Author Note: You can read this as a stand-alone fic or consider it the final part of my post-series series 'After the End.'


The Last Time

For all the fighting, and for how many times they'd faced the end of the world, when the end – the real end – came, it wasn't something loud, and bright, and violent. It was huge, no doubt, but it was silent. It was still.

"Buffy-" Spike's voice was a whisper.

"Don't," she answered him, just as softly. "Save your voice."

He shook his head, making himself almost dizzy with the movement. "N-no. It-" he paused, his breath ragged and his eyelids heavy but never going all the way closed. Never breaking eye contact, though they got a little foggy once or twice. "It's important. Buffy-"

"Hush," she insisted, her own voice thick. "I know." Quieter she added, "I've always known."

Spike's lips curled halfway up into a smile, not having the spare energy to do the rest. "Daft chit," he chided, "Still won't let me finish, even-" he had to pause again, but he wasn't giving up. Buffy should have known better than to think she could convince him otherwise.

Breath finally back, at least temporarily, Spike began again. "How many times do you think you've stopped me from sayin' it?"

"Too many," Buffy allowed, a tear running down her cheek. She didn't try and brush it away, but he did. Spike caught it up in his fingers and brought it to his lips, but that only made her cry more.

God, it was so horrible! To watch him like this, when he'd always been so vivid before. For so long he was more full of life than even she was, and he'd been undead then. What kind of sense did that make?

"Buffy-" Spike tried a final time. She couldn't bear to interrupt now. "I love you. I love you so much."

"I love you," she said back, the words choking her. She knew then why she'd stopped him before. It wasn't for his sake, but for hers. How was she supposed to carry on if he loved her and left her? Him. The one who always stayed. Who always came back, even from the dead. The one who never gave up. Maybe he'd come back this time, too. Maybe…

"I love you!" she all but yelled at him – so loud the thoughts inside her head might be drowned out. Hope, Buffy knew now, could be just as intoxicating as grief. It caught up your insides and didn't let go until either it died or came true, but what then? Everything always ended the same way. Everything always ended. Period.

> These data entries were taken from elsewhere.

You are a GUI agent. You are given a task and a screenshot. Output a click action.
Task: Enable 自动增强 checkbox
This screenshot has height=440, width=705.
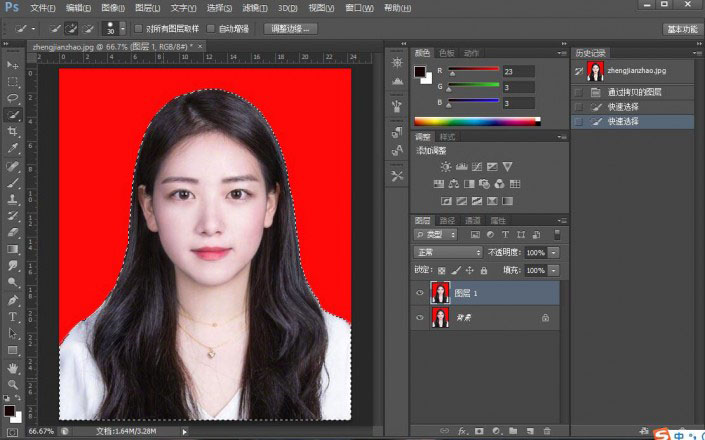click(211, 29)
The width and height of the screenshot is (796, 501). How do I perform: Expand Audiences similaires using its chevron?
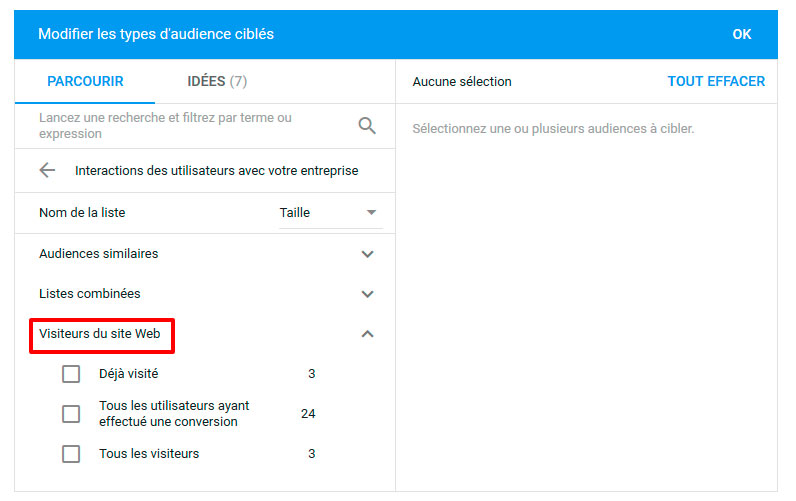[367, 254]
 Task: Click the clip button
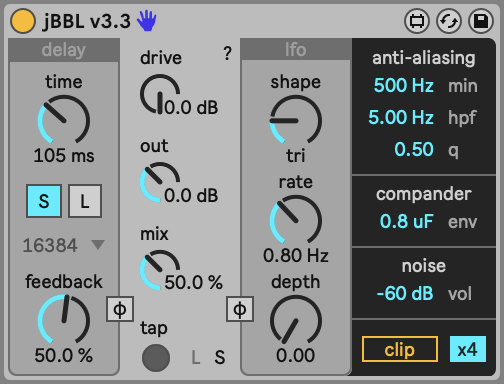[400, 349]
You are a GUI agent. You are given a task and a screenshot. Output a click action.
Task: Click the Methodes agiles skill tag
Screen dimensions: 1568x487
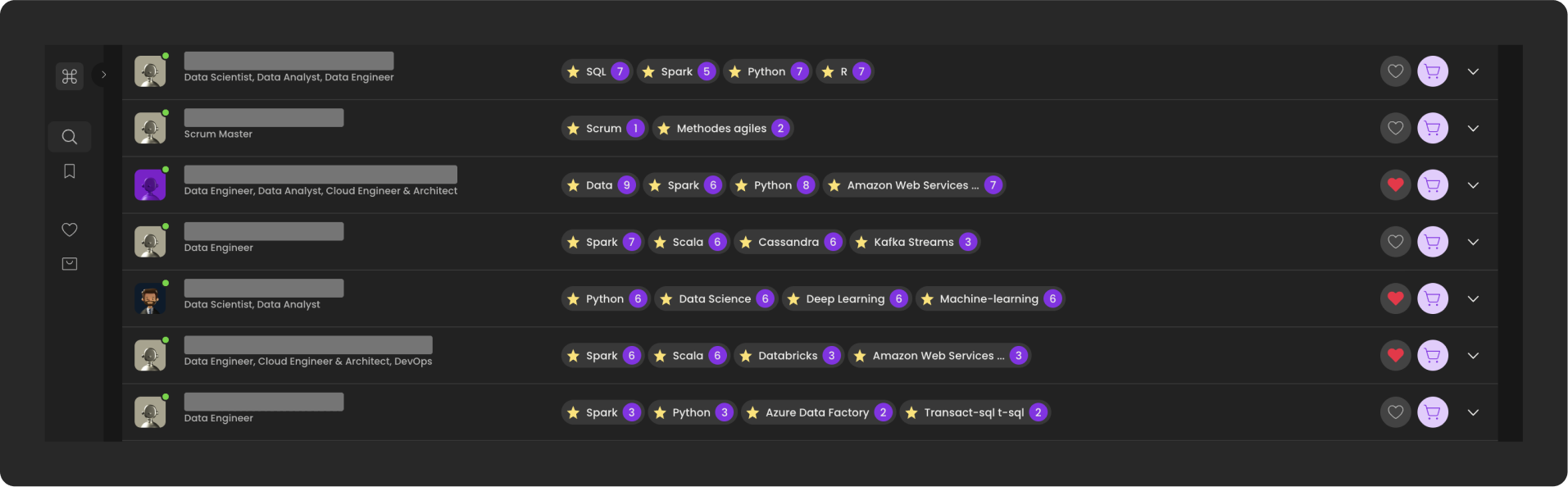click(723, 129)
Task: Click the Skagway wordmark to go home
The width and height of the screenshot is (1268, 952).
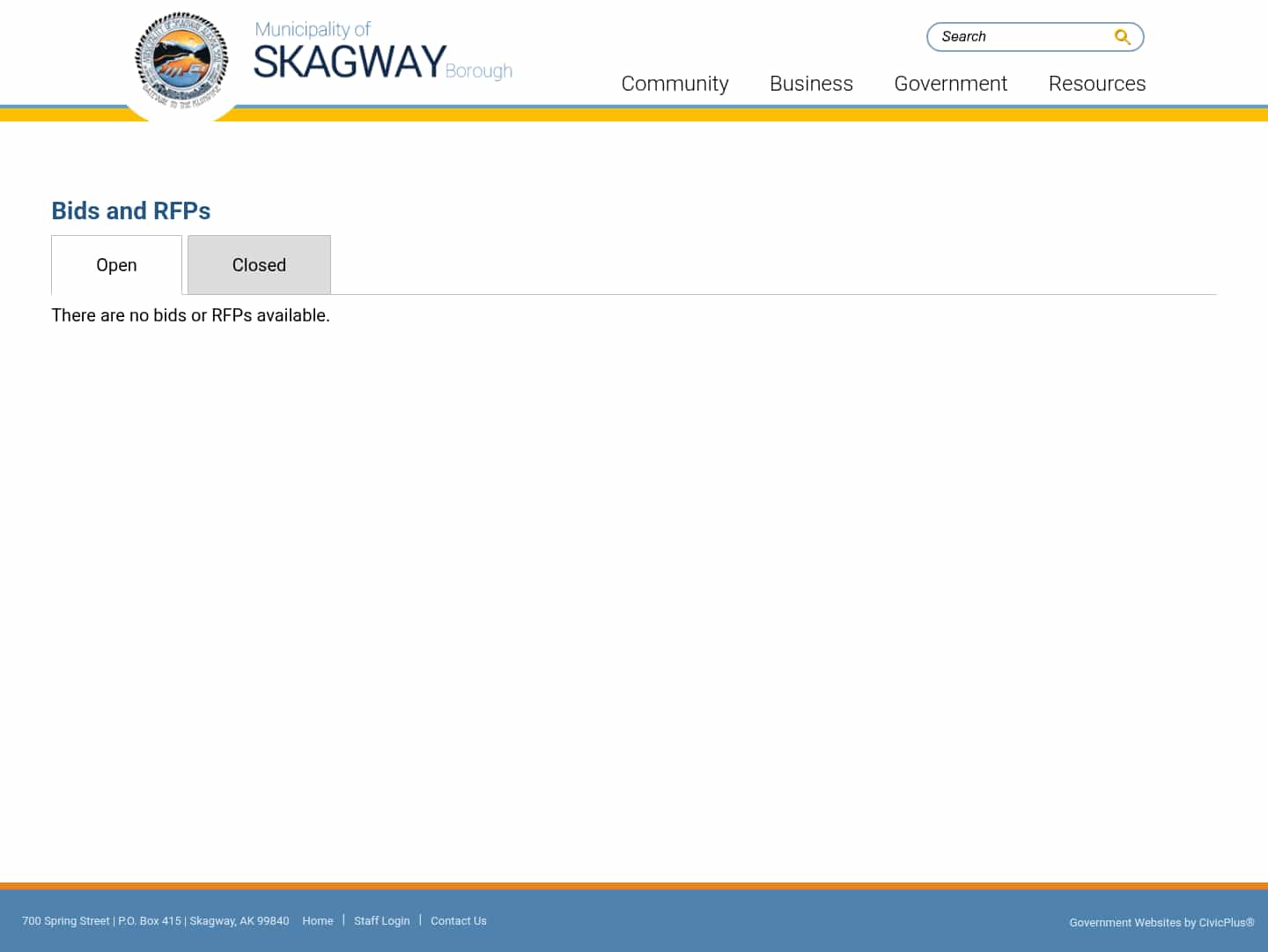Action: [349, 60]
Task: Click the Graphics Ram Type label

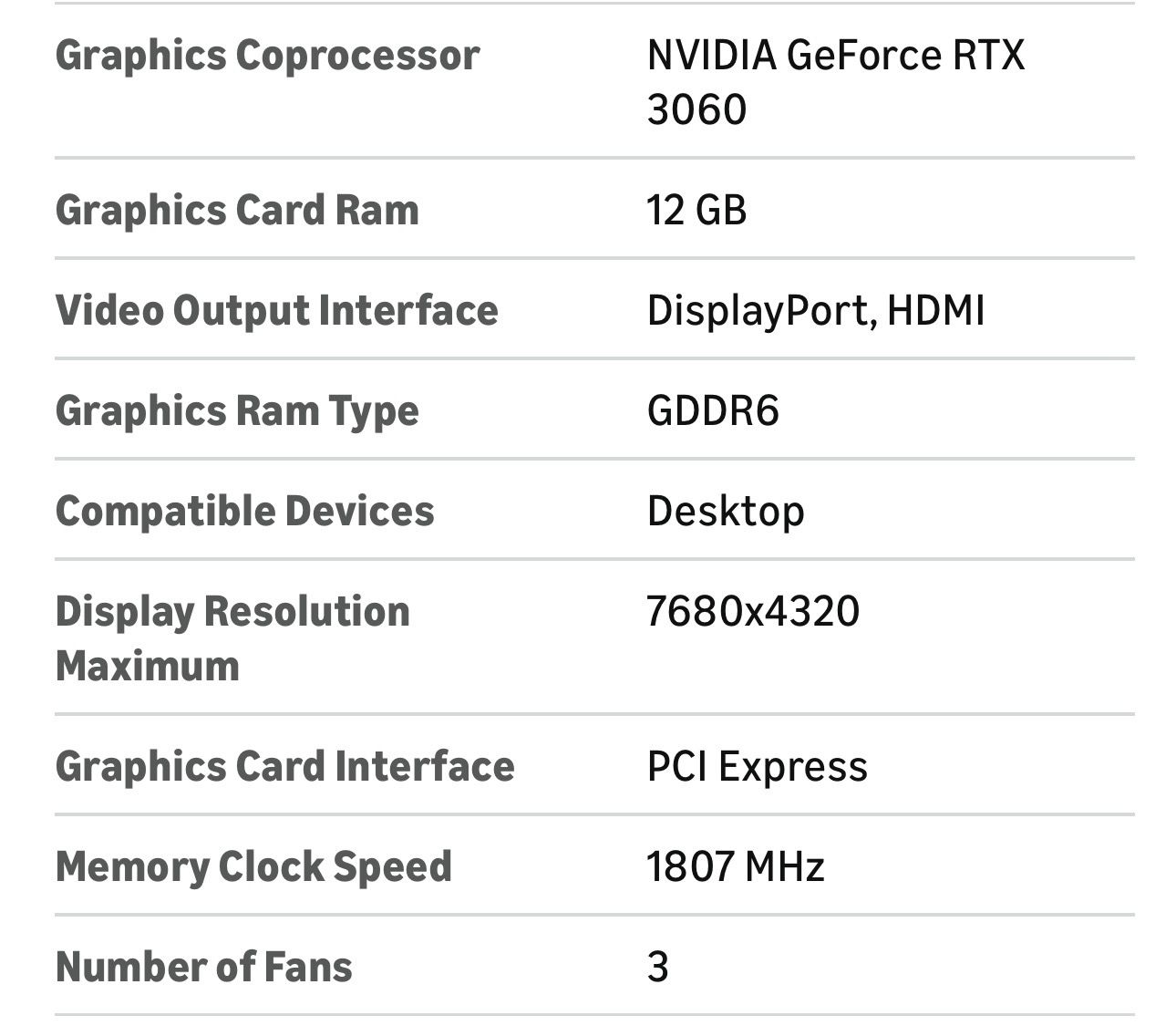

Spike's eyes fluttered closed for a moment, and Buffy could tell he was fighting it. Well, she was gonna fight it too, damn it.

Gripping his hand so tightly she thought it might hurt, she anchored him with her, knowing pain could ground you just as well as anything else.

He had liver spots on his hands, and they were wrinkled all over, but still soft in places, and callused in others. Still with long, elegant fingers, like they'd always been.

Buffy Summers was ninety years old. That made him, what? Well over three hundred. It didn't matter. Time didn't matter, so long as it wasn't over.

"Don't go," she pleaded with him, hating herself for it. "Stay with me. Won't you stay with me?"

Spike opened his eyes once more. They were soft at the corners, brimming with love.

"'Till the end of the world," he recited, his flame finally blinking out of existence.

Buffy sat in stasis, not having the first clue what to do. Where to begin trying to live without him. Luckily for her, though, she had Willow, and Willow knew what to do – just like she'd always done.

The Witch came in a moment later, carrying a candle with a blue flame.

Buffy gazed up at her, already more than halfway to hoping. "Can you do it? Did it work?"

Willow grinned. "Did you ever doubt me?"

The Slayer scrambled to her feet, not letting go of Spike's hand even as she did so. She was squeezing it even harder now, no longer to anchor him, but herself.

Setting the candle down on the nightstand, Willow prayed a small incantation, and a vision sprung up from the light reflected on the wall. It didn't show anything particularly substantial – just shapes, moving and blurred, but there was no doubt what it represented. Where it was headed.

Buffy dropped Spike's hand finally, catching Willow up in her arms and spinning her, making their entwined long grey hair fan out in a circle around them like a halo.

This, she thought. This is what it was all for. The more time she spent with Spike, the more she realized the soul didn't matter. It took him to have it for her to realize he didn't need it, but none of that mattered now. She was so glad he had it now.

She would see him again.

Of course she would.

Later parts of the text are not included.